Python Pandas: How to Calculate Weighted Average in Pandas

A weighted average assigns different levels of importance (weights) to each value before computing the average. Unlike a simple average where all values contribute equally, a weighted average gives more influence to values with higher weights.

Formula:

Weighted Average = Σ(value × weight) / Σ(weight)

Weighted averages are essential in finance (portfolio returns), education (grade calculation), surveys (population-weighted responses), and data analysis (importance-adjusted metrics).

Basic Weighted Average Calculation

The simplest approach is to implement the formula directly using Pandas operations:

import pandas as pd

df = pd.DataFrame({
    'item': ['A', 'B', 'C', 'D'],
    'price': [100, 200, 150, 300],
    'quantity': [10, 5, 8, 3]
})

# Weighted average price (weighted by quantity)
weighted_avg = (df['price'] * df['quantity']).sum() / df['quantity'].sum()

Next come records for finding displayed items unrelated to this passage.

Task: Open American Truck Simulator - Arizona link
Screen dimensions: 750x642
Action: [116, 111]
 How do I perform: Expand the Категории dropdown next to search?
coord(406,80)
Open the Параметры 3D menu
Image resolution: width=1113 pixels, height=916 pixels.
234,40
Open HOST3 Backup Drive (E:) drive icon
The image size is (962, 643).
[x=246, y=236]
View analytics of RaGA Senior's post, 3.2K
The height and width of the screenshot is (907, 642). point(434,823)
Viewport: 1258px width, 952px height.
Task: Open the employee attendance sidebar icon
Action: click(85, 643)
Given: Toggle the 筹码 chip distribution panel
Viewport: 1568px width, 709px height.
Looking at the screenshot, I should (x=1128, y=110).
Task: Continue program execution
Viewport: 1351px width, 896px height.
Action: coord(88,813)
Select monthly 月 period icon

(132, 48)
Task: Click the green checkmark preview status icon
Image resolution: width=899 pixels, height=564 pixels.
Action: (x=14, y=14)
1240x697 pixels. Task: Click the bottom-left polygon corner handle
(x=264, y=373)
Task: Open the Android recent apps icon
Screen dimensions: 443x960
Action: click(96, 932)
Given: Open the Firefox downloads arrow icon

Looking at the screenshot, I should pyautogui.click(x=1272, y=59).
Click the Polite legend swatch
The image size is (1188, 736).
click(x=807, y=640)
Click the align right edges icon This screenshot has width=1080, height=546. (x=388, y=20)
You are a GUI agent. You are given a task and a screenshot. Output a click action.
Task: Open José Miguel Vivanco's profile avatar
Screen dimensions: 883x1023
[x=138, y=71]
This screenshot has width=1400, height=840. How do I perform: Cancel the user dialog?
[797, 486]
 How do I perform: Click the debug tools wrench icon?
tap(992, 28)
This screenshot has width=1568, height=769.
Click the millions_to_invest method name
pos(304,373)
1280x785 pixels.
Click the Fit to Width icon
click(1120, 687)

print(f"Simple average: {df['price'].mean():.2f}")
print(f"Weighted average: {weighted_avg:.2f}")

Output:

Simple average: 187.50
Weighted average: 157.69

The weighted average (157.69) is lower than the simple average (187.50) because the cheaper items (A and C) have higher quantities (weights), pulling the average down.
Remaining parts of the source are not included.